Methods: We systematically searched 6 databases for eligible phase 3 randomized controlled trials (RCTs). Eligible studies included those comparing TGETs with FGETs in previously untreated Asian patients with EGFR-mutant advanced NSCLC. Pooled hazard ratios (HRs) for progression-free survival (PFS) and overall survival (OS), risk ratios (RRs) for response rates, and AEs were calculated and analyzed.
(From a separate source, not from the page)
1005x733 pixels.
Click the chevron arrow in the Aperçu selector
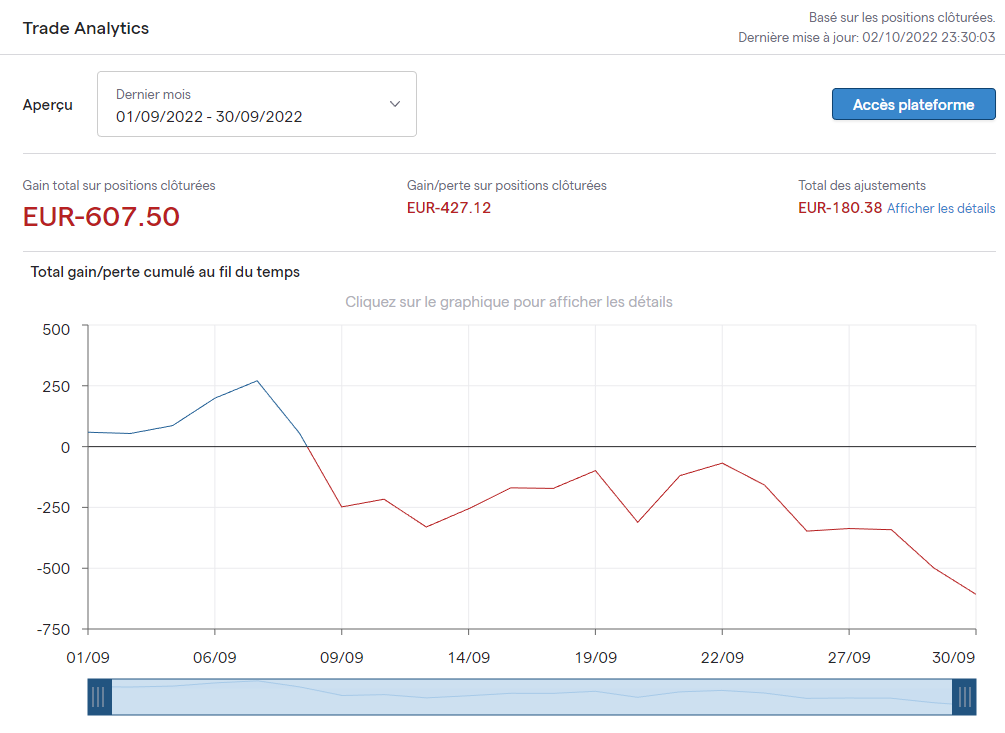[395, 104]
Results: Seven phase 3 RCTs comprising 2434 Asian patients were included. TGETs significantly improved PFS (HR: 0.47 [0.42, 0.52], P < 0.00001) and central nervous system-PFS (HR: 0.57 [0.40, 0.80], P = 0.001) compared to FGETs. A trend toward improved OS was also observed with TGETs (HR: 0.88 [0.75, 1.03], P = 0.10). The advantages of PFS in the TGET group were confirmed in all subgroups. The objective response rate (ORR) (RR: 1.05 [1.01, 1.09], P = 0.03) and duration of response (DOR) (HR: 0.41 [0.34, 0.48], P < 0.00001) were also better in the TGET group. Total/grade 3-5 treatment-emergent AEs (TEAEs) and Total/grade 3-5 treatment-related AEs (TRAEs) were similar between the two groups. The top 3 TEAEs of TGET group were diarrhea (31.72%), rash (30.90%), and platelet count decreased (27.97%).
Conclusion: Compared with FGETs, TGETs significantly improve PFS, CNS control, response outcomes, and maintain a comparable safety profile for Asian patients with advanced EGFR-mutated NSCLC.